CHEE Seminar: Paul Blowers
September 20, 2021 – 3:00 PM
“Active Learning Approaches with Purpose”
Paul Blowers, PhD
Distinguished Professor
Department of Chemical and Environmental Engineering
University of Arizona
Harshbarger Bldg., Room 206
Social Hour: Harshbarger 118B, 2:30 PM
ABSTRACT
Many educators have heard about active learning approaches but may be intimidated by what that means and how to deploy them because of perceived barriers like the time it takes to create the materials, the time it takes to do the activities and maintaining control of the class. This interactive seminar will start by briefly looking at some literature that shows the impact of active learning on student success and achievement.

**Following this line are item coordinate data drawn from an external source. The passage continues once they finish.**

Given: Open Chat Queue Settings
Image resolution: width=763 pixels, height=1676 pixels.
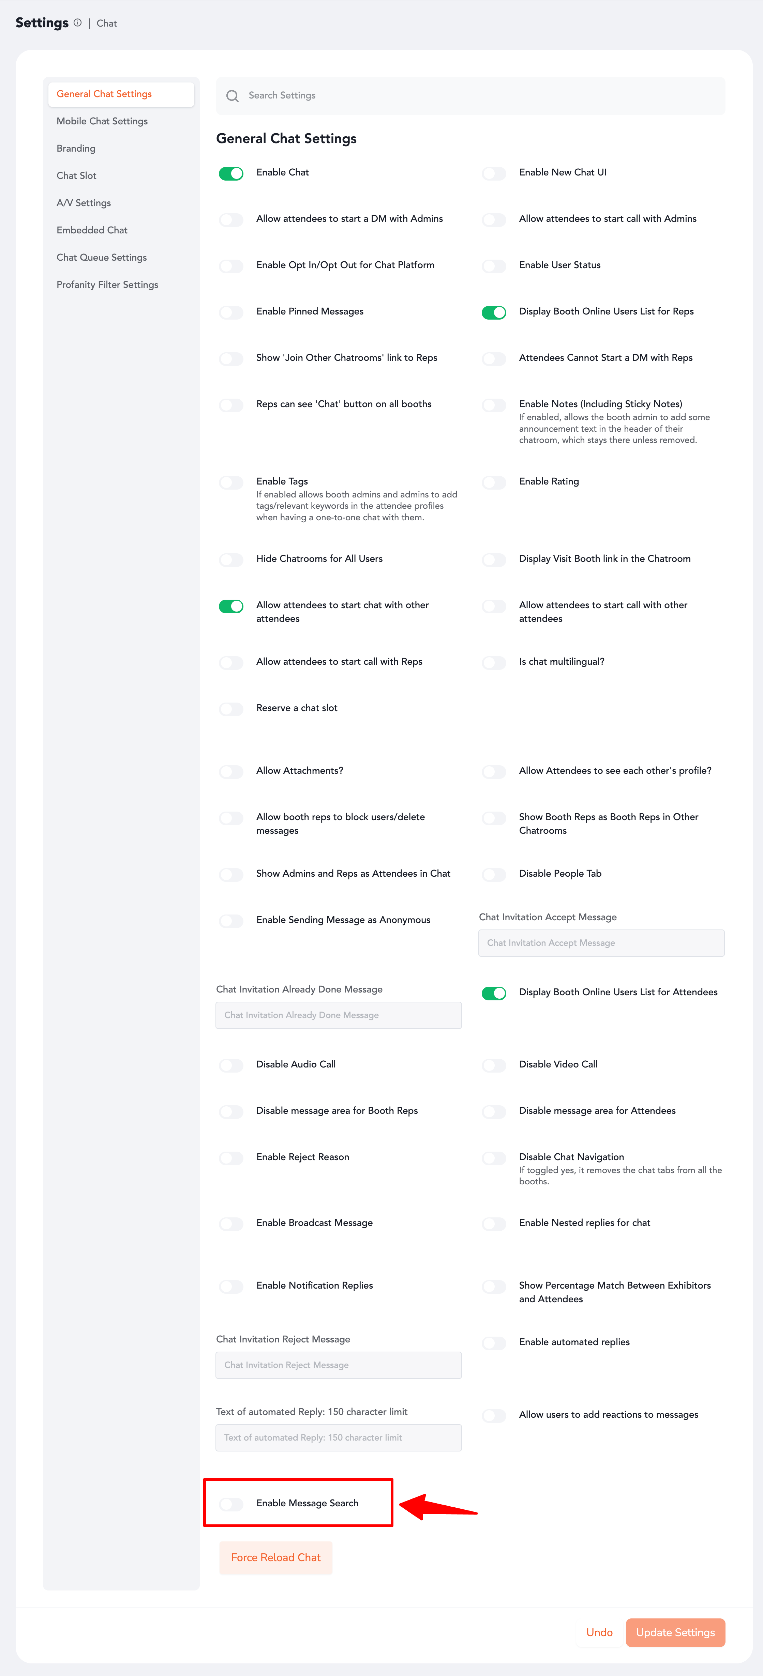Looking at the screenshot, I should 102,257.
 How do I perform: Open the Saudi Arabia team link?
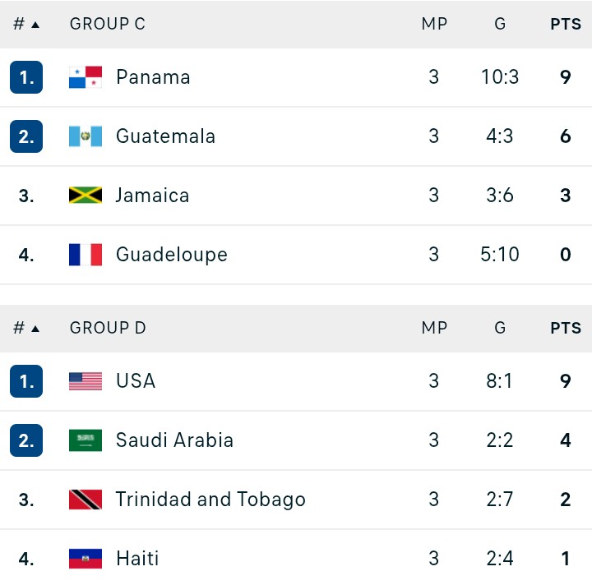(x=174, y=440)
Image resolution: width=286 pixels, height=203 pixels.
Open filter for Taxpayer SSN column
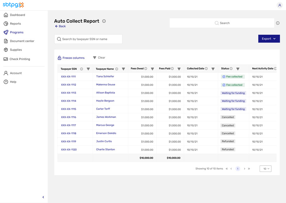[x=88, y=69]
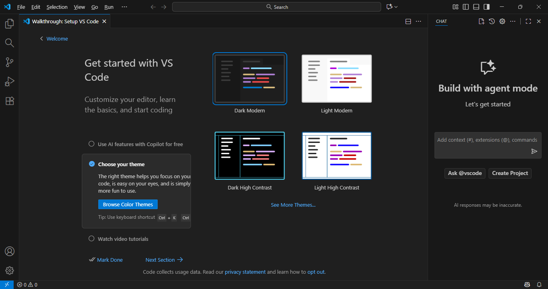Toggle the 'Choose your theme' step checkmark

click(x=92, y=164)
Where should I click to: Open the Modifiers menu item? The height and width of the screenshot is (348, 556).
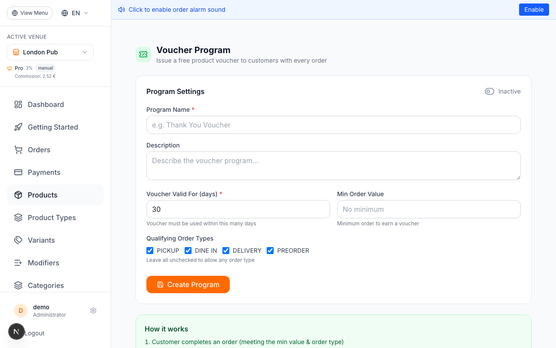43,263
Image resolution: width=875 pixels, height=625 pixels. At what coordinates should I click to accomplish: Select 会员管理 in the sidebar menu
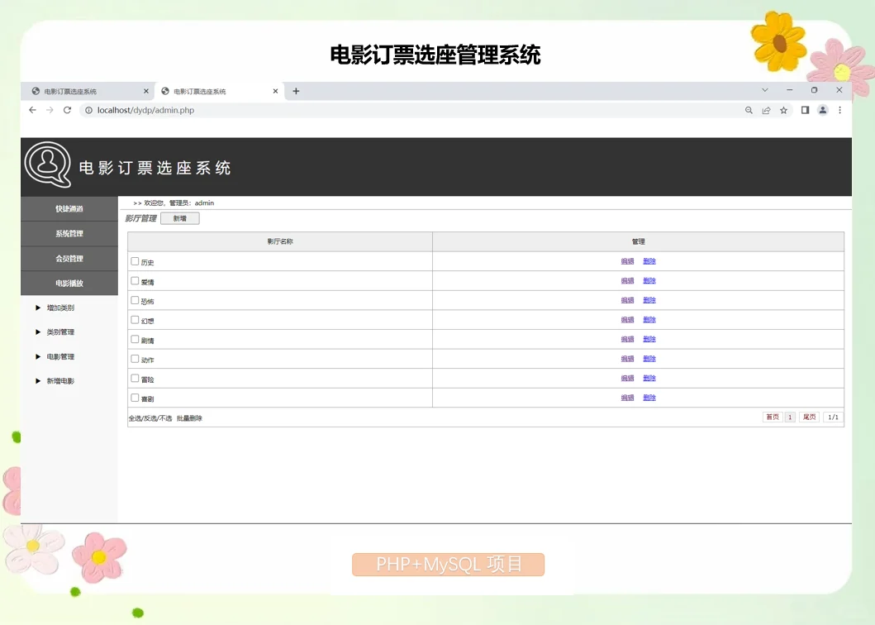pyautogui.click(x=69, y=258)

Dr. Blowers will then discuss some of the affordances of deploying active learning approaches that surprise many practitioners when they become more comfortable with constructing activities and scaffolding approaches for students to be able to access and master the content in a class. One of the affordances includes formative assessment, which is becoming open to collecting information during class that informs what you need to say. Oftentimes, an activity can be intentionally designed to reveal what students understand and where they are confused so that you can take corrective action immediately. Another affordance is linked with formative assessment but focused on timing. The pacing of a class is easier to modify when deploying activities because you are seeing the work and thinking of students and you can speed up or slow down as needed. One more obvious affordance of using active learning is that students are engaged, alert, and participating while they construct their knowledge of the content.

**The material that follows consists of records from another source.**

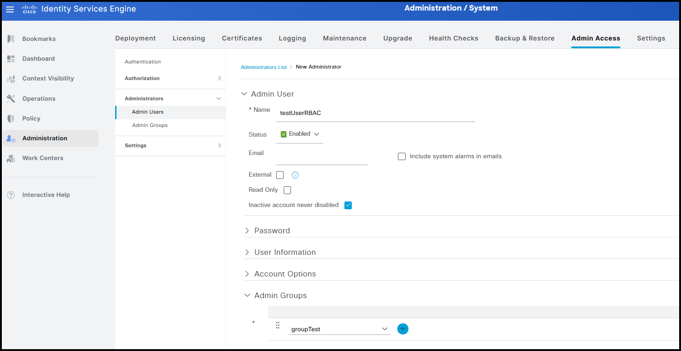Open the hamburger navigation menu
The width and height of the screenshot is (681, 351).
click(x=10, y=9)
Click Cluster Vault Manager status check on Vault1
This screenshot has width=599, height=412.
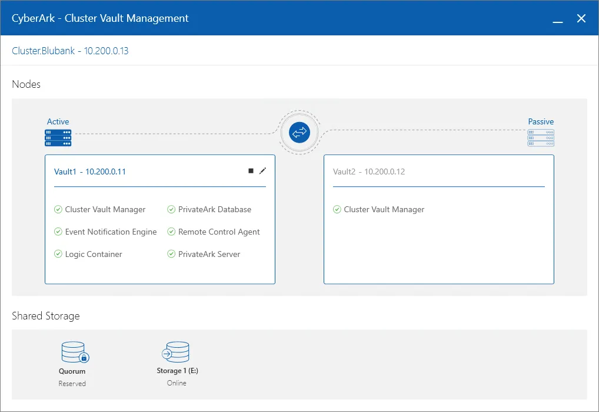58,209
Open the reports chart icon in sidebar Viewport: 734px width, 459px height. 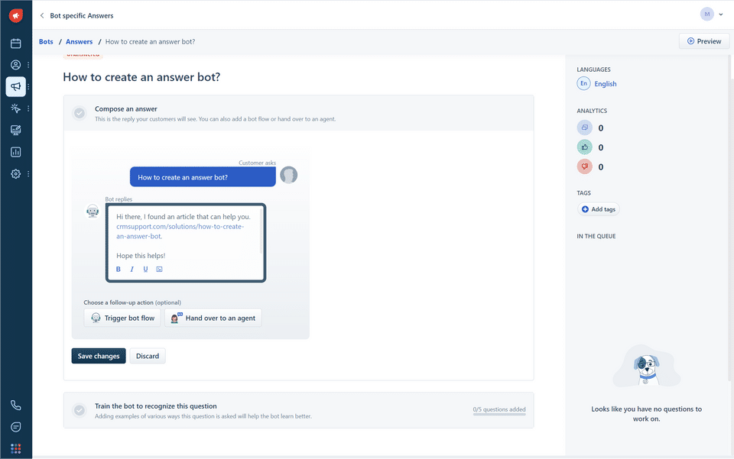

Some practical tips about tasks become useful when using active learning. The task given to the students should be focused, purpose-driven, have a flow that feels natural, and have a direct deliverable that can be observed. There are both high and low technology ways of these things being done in real or virtual classrooms. The skills to do these things quickly builds when a faculty member deploys a technique and then is open to seeing how the students respond. Examples of high- and low-tech ways of doing these four things will be explored during the seminar. Several types of prompts and the purposes behind them will be shared so that educators can think about how they might apply some of the ideas in their own courses, for students of differing abilities and levels of background.
In order for active learning to be effective in the classroom, the students do need to do some preparatory work that they are held accountable for. This pre-work can take the form of assigned reading with pre-quizzes, setting up a problem and submitting it for completion credit, or watching a recording that shows who accessed it. There are plusses and minuses of each kind of pre-work and those will be discussed.